Answering this so that people don't have to read the comment thread.

This is a problem apparently not solvable by Rust's borrow checker. The borrow checker cannot understand that a Box of context will live on the heap and therefore last longer than the function return, therefore being "legally" referencable by the return value of interpreter_visit which itself escapes the function. The solution in this case is to circumvent borrow checking via unsafe, namely a raw pointer.
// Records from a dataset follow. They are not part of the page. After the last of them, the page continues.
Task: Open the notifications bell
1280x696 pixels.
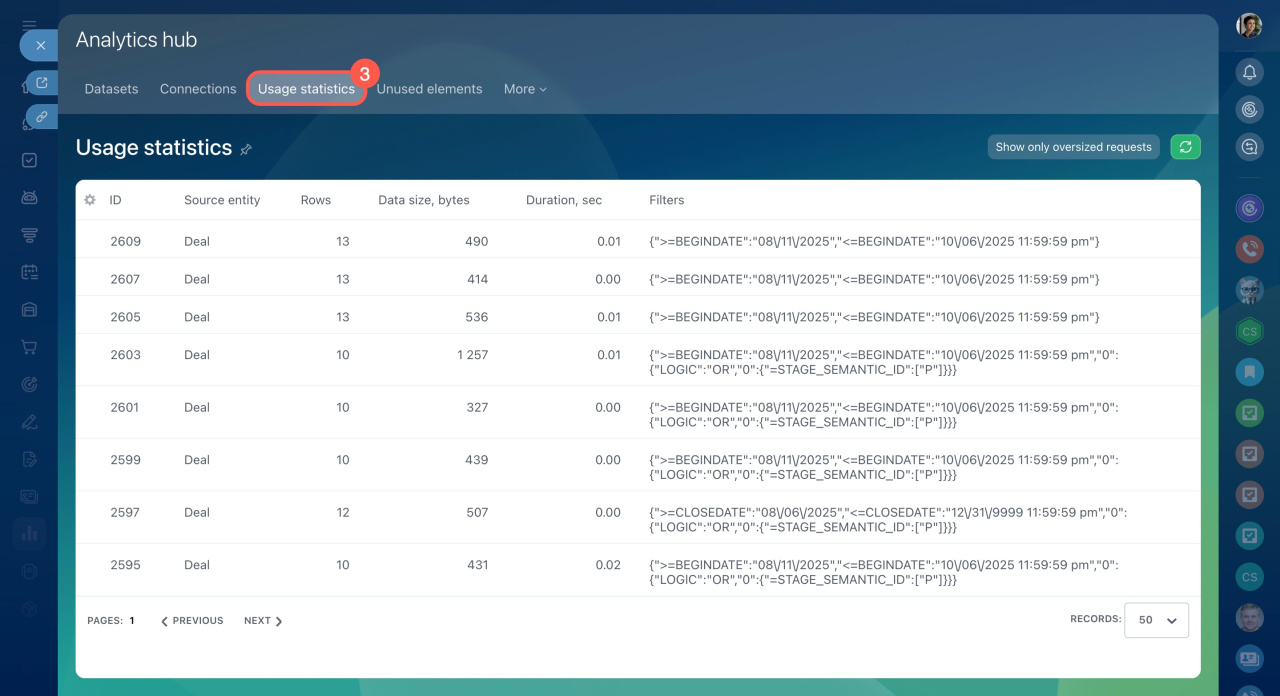Action: (x=1249, y=72)
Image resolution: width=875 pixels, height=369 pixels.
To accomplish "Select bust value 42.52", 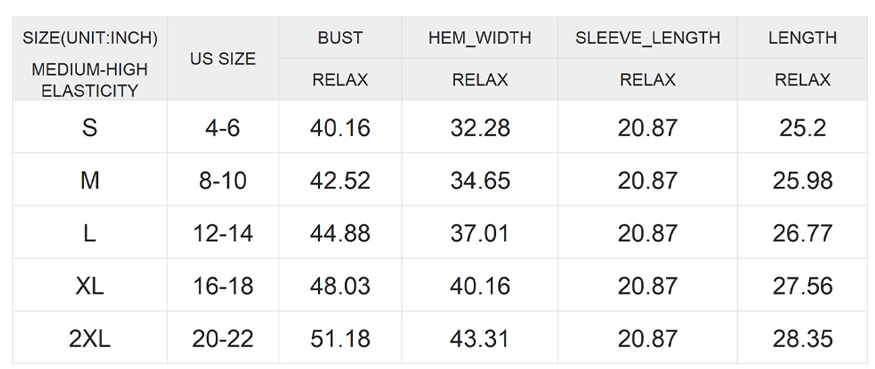I will pyautogui.click(x=340, y=180).
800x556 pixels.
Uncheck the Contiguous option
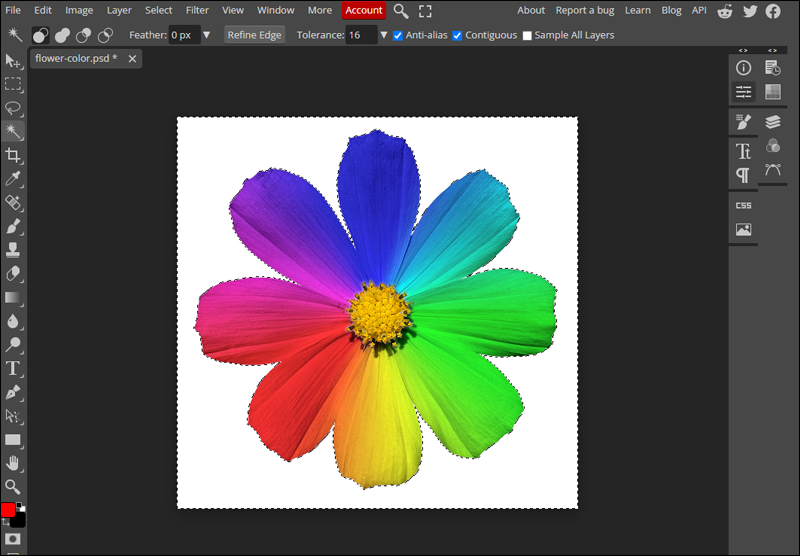[x=458, y=35]
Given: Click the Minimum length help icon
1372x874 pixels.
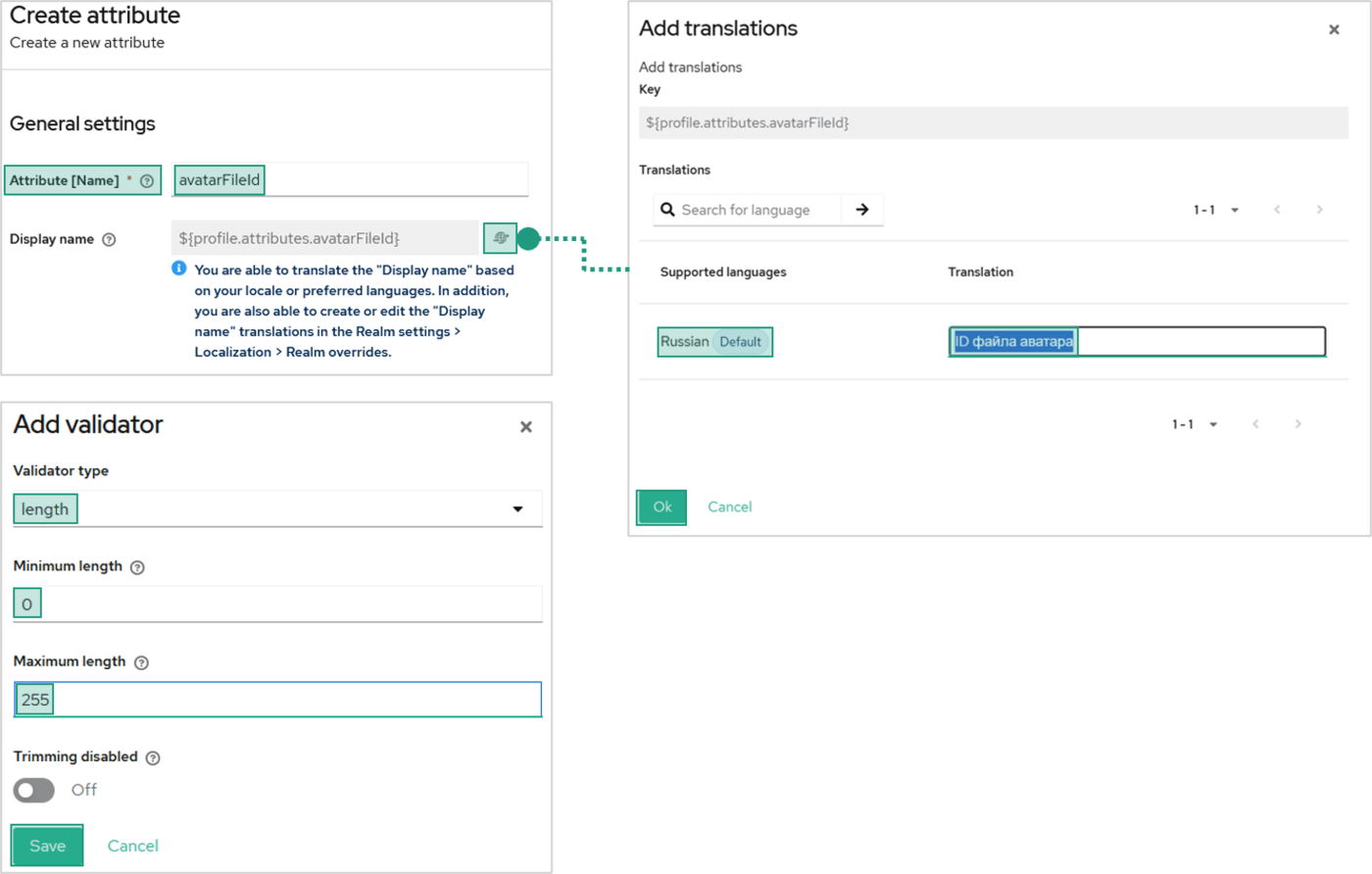Looking at the screenshot, I should [137, 567].
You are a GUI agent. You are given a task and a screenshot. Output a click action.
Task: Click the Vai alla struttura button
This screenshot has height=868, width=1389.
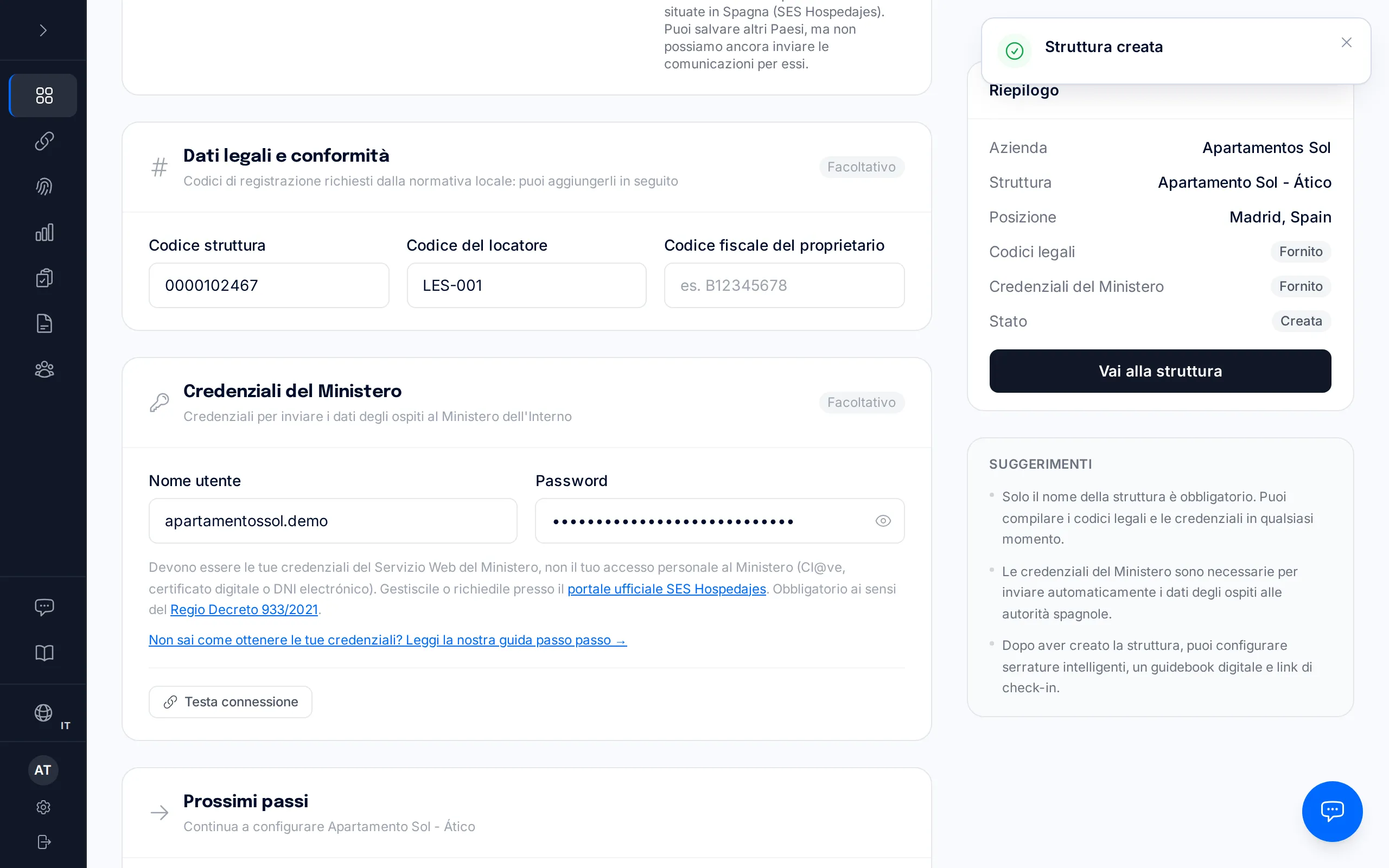(x=1160, y=372)
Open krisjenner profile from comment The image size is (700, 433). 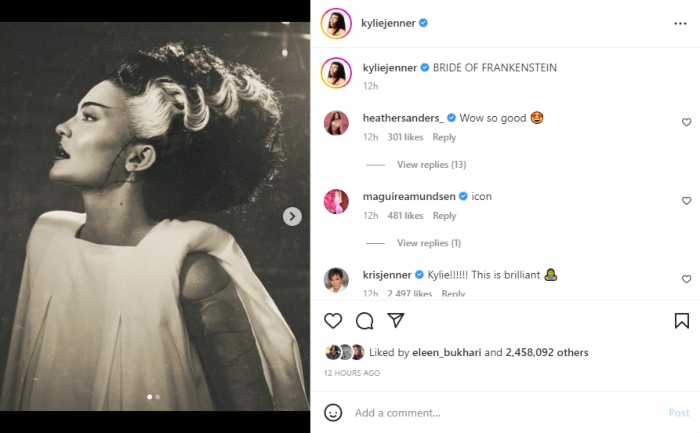pyautogui.click(x=383, y=274)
Like this:

let context = Box::new(Context {
    display_name: "<program>",
    parent: None,
    parent_entry_pos: Position::default(),
});
// Obtain a pointer to a location on the heap
let context_ptr: *const Context = &*context;
// outsmart the borrow checker
let result = interpreter_visit(&ast?, unsafe { &*context_ptr })?;
// The original box is passed back, so it is destroyed safely.
// Because the result lives as long as the context as required by the lifetime,
// we cannot get a pointer to uninitialized memory through the value and its context.
Ok((context, result))

I store a raw pointer to the context in context_ptr. The borrowed value passed to interpreter_visit is then piped through a (completely memory-safe) raw pointer dereference and borrow. This will (for some reason, only the Rust gods know) disable the borrow check, so the context data given to interpreter_visit is considered to have a legal lifetime. As I am however still passing back the very safe Box around the context data, I can avoid creating memory leaks by leaving the context with no owner. It might be possible now to pass around the interpreter_visit return value with having the context destroyed, but because both values are printed and discarded immediately, I see no issues arising from this in the future.

If you have a deeper understanding of Rust's borrow checker and would consider this a fixable edge case that doesn't have more "safe" solutions I couldn't come up with, please do comment and I will report this to the Rust team. I'm however not that certain especially because my experience with and knowledge of Rust is limited.